KELOWNA – With more than 50 years’ of service to BC’s grape industry, John Vielvoye was critical in helping the BC grape industry navigate key changes while playing a critical role in the development of BC’s modern wine industry as the province’s grape specialist.
Now retired, Vielvoye was honoured in April with the first lifetime achievement award from the BC Grapegrowers’ Association.
Although he’s been retired from the ministry for 20 years or so, Vielvoye continued his industry work as a consultant following retirement.
He was instrumental in helping growers push the boundaries of where wine grapes can be grown in BC from the Okanagan Valley to the Fraser Valley and Vancouver Island and, most recently, Lillooet, the Thompson Valley and the Kootenays.
Vielvoye joined the BC Ministry of Agriculture in 1966 when there were only 1,000 acres of grapes in the province – mostly old table grape varieties such as White Diamond, Campbell Early and Sheridan. These were the varieties the early wineries used to make wine.
The first French hybrids began to appear in BC in the late 1960s, he recalls. Then, from 1977 to 1985, the Becker project experimented with plantings of Vitis vinifera varieties in the Okanagan Valley, trying different growing practices to improve the winter hardiness of the tender vines.
When wineries rather than a grower marketing board began dictating grape prices, growers began paying closer attention to cropping levels and vines began receiving less water, explains Vielvoye. This meant hardier vines that were better able to withstand cold winters.
“Cropping produces different vines,” he said.
Today, growers would be embarrassed to say they produce 10 tons an acre, a yield common back then. Even five is considered high because heavier cropping isn’t conducive to the development of the complex flavours prized in premium wines. Water and fertilizer are used sparingly as well, in order to stress the vines to produce grapes with the concentrated flavour components winemakers seek.
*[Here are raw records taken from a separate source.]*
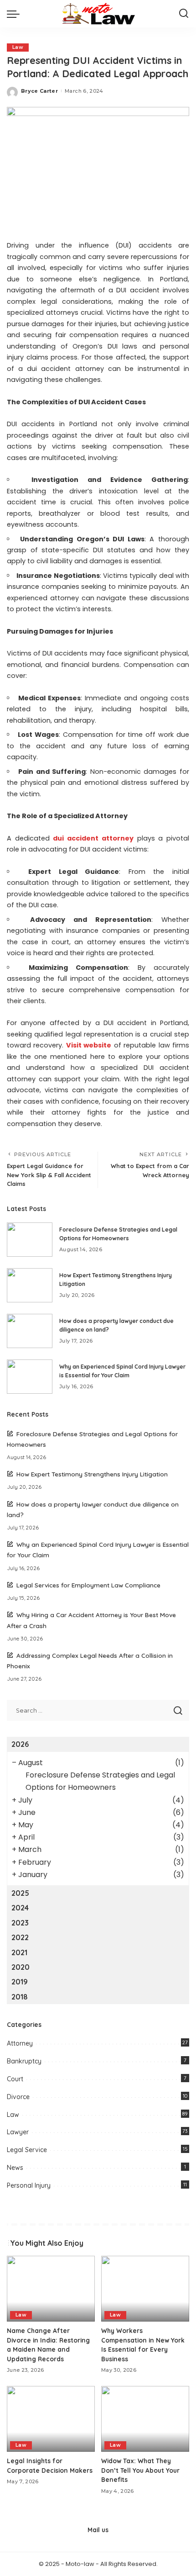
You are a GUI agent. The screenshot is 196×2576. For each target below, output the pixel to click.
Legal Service (27, 2150)
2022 (20, 1937)
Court (15, 2079)
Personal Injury (29, 2185)
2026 (20, 1744)
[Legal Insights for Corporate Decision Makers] (51, 2419)
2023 (20, 1922)
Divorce (18, 2097)
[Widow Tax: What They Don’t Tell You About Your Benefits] (145, 2419)
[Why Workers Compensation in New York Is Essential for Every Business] (145, 2289)
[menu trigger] (15, 13)
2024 (20, 1907)
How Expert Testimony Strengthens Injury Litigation (92, 1474)
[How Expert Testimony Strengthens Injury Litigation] (29, 1285)
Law (17, 47)
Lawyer (18, 2132)
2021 (19, 1952)
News (15, 2167)
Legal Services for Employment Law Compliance (88, 1585)
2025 (20, 1893)
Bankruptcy (24, 2061)
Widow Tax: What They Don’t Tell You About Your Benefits (140, 2470)
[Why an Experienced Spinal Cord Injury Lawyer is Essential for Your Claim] (29, 1376)
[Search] (183, 13)
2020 (20, 1967)
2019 (19, 1981)
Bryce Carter (39, 91)
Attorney (20, 2043)
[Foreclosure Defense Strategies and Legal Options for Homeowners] (29, 1239)
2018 (19, 1996)
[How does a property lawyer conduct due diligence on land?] (29, 1331)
In the 1980s, a new table grape variety bred at the Summerland Research and Development Centre, called Sovereign Coronation, came on the scene. This transformed the table grape sector.
In 1989, with the signing of the Canada-US free trade agreement, a federal wine grape pullout program paid for the removal of lower-quality labrusca varieties and replanting with vinifera.
This was intended to support production of premium domestic wines instead of letting the industry drown rapidly as a flood of high-quality imported wines flowed into the country thanks to free trade.
At the time, there were just 13 wineries in BC. Today, there are 275 grape wineries in the province.
In the years following the subsidized pullout program, grape acreage surged and a number of new varieties began being grown. BC is now home to more than 10,000 acres of vineyards and a premium wine industry that is finding its place on the world stage.
Retrospective
Looking back, Vielvoye admits it’s been satisfying to be part of the industry during those turbulent times, but he says it’s still tough for the small vineyards and wineries.
“Many different skills are required to grow the grapes, make wine and market it; the competition is stiff and the tax structure is complex,” he says.
It’s also difficult for growers trying to make it in parts of the province where winters are more severe than in the Okanagan and South Coast. It doesn’t help that the Vintners’ Quality Alliance program limits the varieties acceptable for certification. Only a couple of hybrid grapes, such as Marechal Foch, are part of that list, but Vielvoye’s opinion is that some hybrids accepted elsewhere produce good wine, too.
Vielvoye’s entry into agriculture was natural. He worked with his family in the ornamental nursery business in Vancouver as a child, and he says he knew early on that he wanted to go into extension work. He graduated from UBC in 1965 and worked with Agriculture Canada for a year before applying to the provincial ministry.
His wife Evelyn was from Kelowna, and they both liked the Okanagan, so when the opportunity to return came up, they didn’t hesitate, never realizing the changes they would be part of.
Overall, he says it gives him a good feeling to look back on the changes in the industry and the many people he’s worked with over the years who were involved in its success.
And, he was especially pleased with his recognition by the industry. While it isn’t often he gets too emotional to speak, he did as he accepted his award at the annual general meeting of the grapegrowers’ association, where members also gave him a standing ovation.
“It was overwhelming to be recognized by growers; I really appreciate it,” he says.